Gemäss Art. 6 IPRG begründet in vermögensrechtlichen Angelegenheiten die vorbehaltlose Einlassung die Zuständigkeit des angerufenen schweizerischen Gerichts. Indessen darf aufgrund des klaren Gesetzestextes das Gericht seine Zuständigkeit ablehnen, wenn keine Partei ihren Wohnsitz ihren gewöhnlichen Aufenthalt im entsprechenden Kanton hat und wenn nicht schweizerisches Recht anwendbar ist
(Art. 5 Abs. 3 IPRG), wobei beide Voraussetzungen erfüllt sein müssen (BSK IPRGVasella, N 13 zu Art. 6 IPRG).

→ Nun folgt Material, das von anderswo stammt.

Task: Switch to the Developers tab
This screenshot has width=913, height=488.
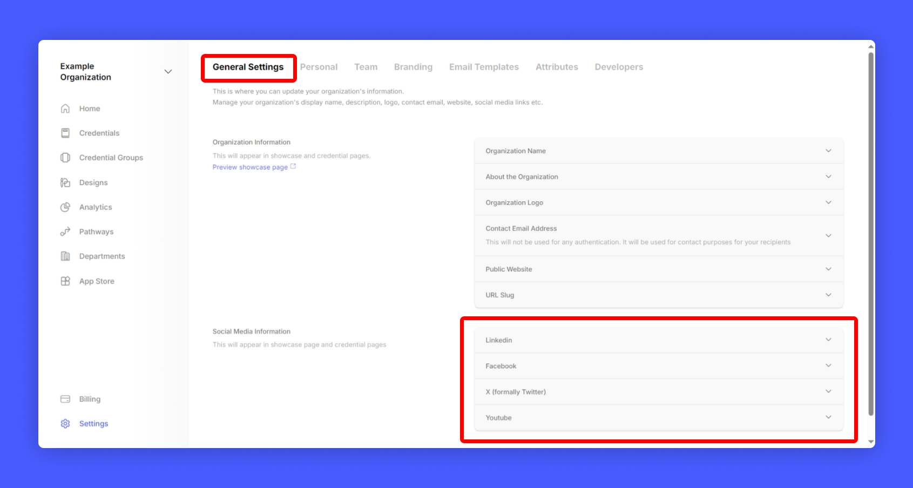Action: pos(619,67)
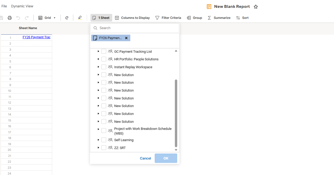Remove the FY26 Payment sheet chip
The image size is (334, 175).
pyautogui.click(x=126, y=38)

Vorliegend hat zwar keine der Parteien Wohnsitz ihren gewöhnlichen Aufenthalt in der Schweiz, doch ergibt sich aus ihrem prozessualen Verhalten unmissverständlich (vgl. Art. 116 Abs. 2 IPRG), dass sie schweizerisches Recht anwenden wollen. Eine solche Rechtswahl ist unter den Titeln ungerechtfertigte Bereicherung (Art. 128 Abs. 2 IPRG) und unerlaubte Handlung (Art. 132 IPRG) nicht ausgeschlossen, weshalb das Kreisgericht St. Gallen seine Zuständigkeit gestützt auf Art. 6 i.V.m. Art. 5 Abs. 3 IPRG nicht ablehnen darf, zumal ohnehin auch die Arrestprosequierungsklage in international gelagerten, aber nicht unter das LugÜ subsumierbaren Fällen am Arrestort erhoben werden kann, sofern das IPRG keinen anderen Gerichtsstand in der Schweiz vorsieht (Art. 4 IPRG, Kren Kostkiewicz/Penon, Zur Arrestprosequierung im nationalen und internationalen Kontext, BlSchK 2012, S. 213). Die Beklagte hat sich indem sie die Einrede der Unzuständigkeit nicht erhoben, sondern im Gegenteil sogar die materielle
Durchführung beantragt hat gültig und zuständigkeitsbegründend auf die Klage
eingelassen (Klageantwort, S. 2; vi-act. 42, S. 2; B/16).